The development of community policing innovations.


“Real property” means all lands, including improvements and fixtures thereon, and property of any nature appurtenant thereto or used in connection therewith and every estate, interest, right, and use, legal or equitable, therein, including but not limited to terms for years and liens by way of judgment, mortgage, or otherwise.


“Bonds” means any bonds (including refunding bonds), notes, interim certificates, certificates of indebtedness, debentures, or other obligations.


“Obligee” means and includes any bondholder, agents or trustees for any bondholders, or lessor demising to the county or municipality property used in connection with community redevelopment, or any assignee or assignees of such lessor’s interest or any part thereof, and the Federal Government when it is a party to any contract with the county or municipality.


“Person” means any individual, firm, partnership, corporation, company, association, joint stock association, or body politic and includes any trustee, receiver, assignee, or other person acting in a similar representative capacity.


“Area of operation” means, for a county, the area within the boundaries of the county, and for a municipality, the area within the corporate limits of the municipality.


“Housing authority” means a housing authority created by and established pursuant to chapter 421.


“Board” or “commission” means a board, commission, department, division, office, body or other unit of the county or municipality.


“Public officer” means any officer who is in charge of any department or branch of the government of the county or municipality relating to health, fire, building regulations, or other activities concerning dwellings in the county or municipality.


“Debt service millage” means any millage levied pursuant to s. 12, Art. VII of the State Constitution.


“Increment revenue” means the amount calculated pursuant to s. 163.387(1).


“Community policing innovation” means a policing technique or strategy designed to reduce crime by reducing opportunities for, and increasing the perceived risks of engaging in, criminal activity through visible presence of police in the community, including, but not limited to, community mobilization, neighborhood block watch, citizen patrol, citizen contact patrol, foot patrol, neighborhood storefront police stations, field interrogation, or intensified motorized patrol.

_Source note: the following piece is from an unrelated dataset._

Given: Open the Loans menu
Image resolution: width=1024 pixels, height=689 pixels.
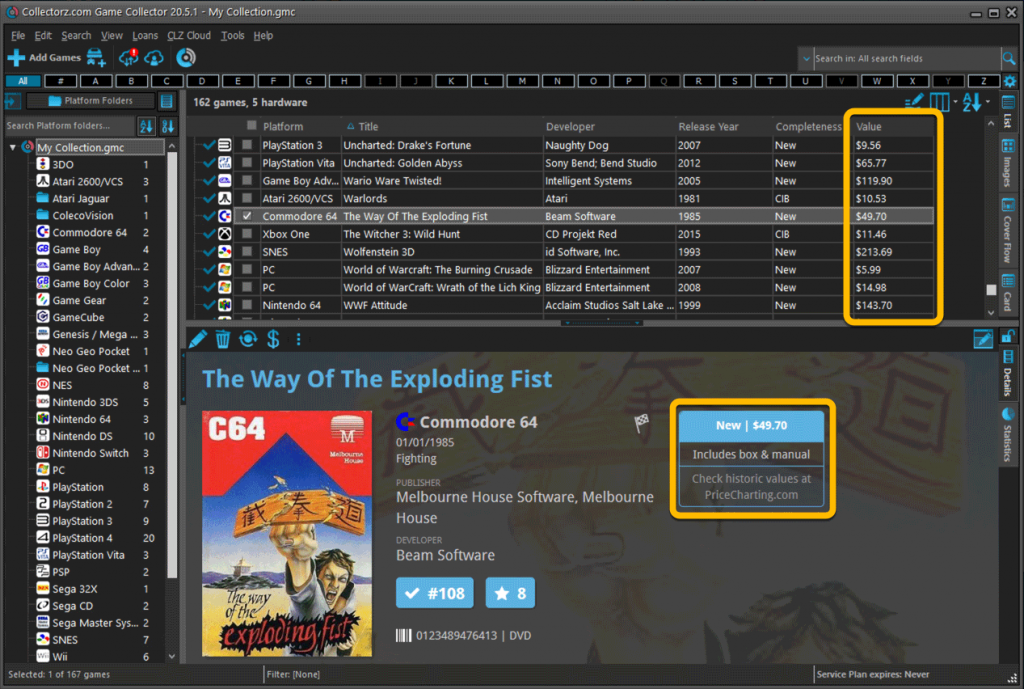Looking at the screenshot, I should (x=145, y=35).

“Taxing authority” means a public body that levies or is authorized to levy an ad valorem tax on real property located in a community redevelopment area.


s. 3, ch. 69-305; s. 1, ch. 77-391; s. 1, ch. 81-44; s. 3, ch. 83-231; ss. 2, 22, ch. 84-356; s. 83, ch. 85-180; s. 72, ch. 87-243; s. 33, ch. 91-45; s. 1, ch. 93-286; s. 1, ch. 94-236; s. 1447, ch. 95-147; s. 2, ch. 98-201; s. 1, ch. 98-314; s. 2, ch. 2002-294; s. 7, ch. 2006-11; s. 1, ch. 2006-307.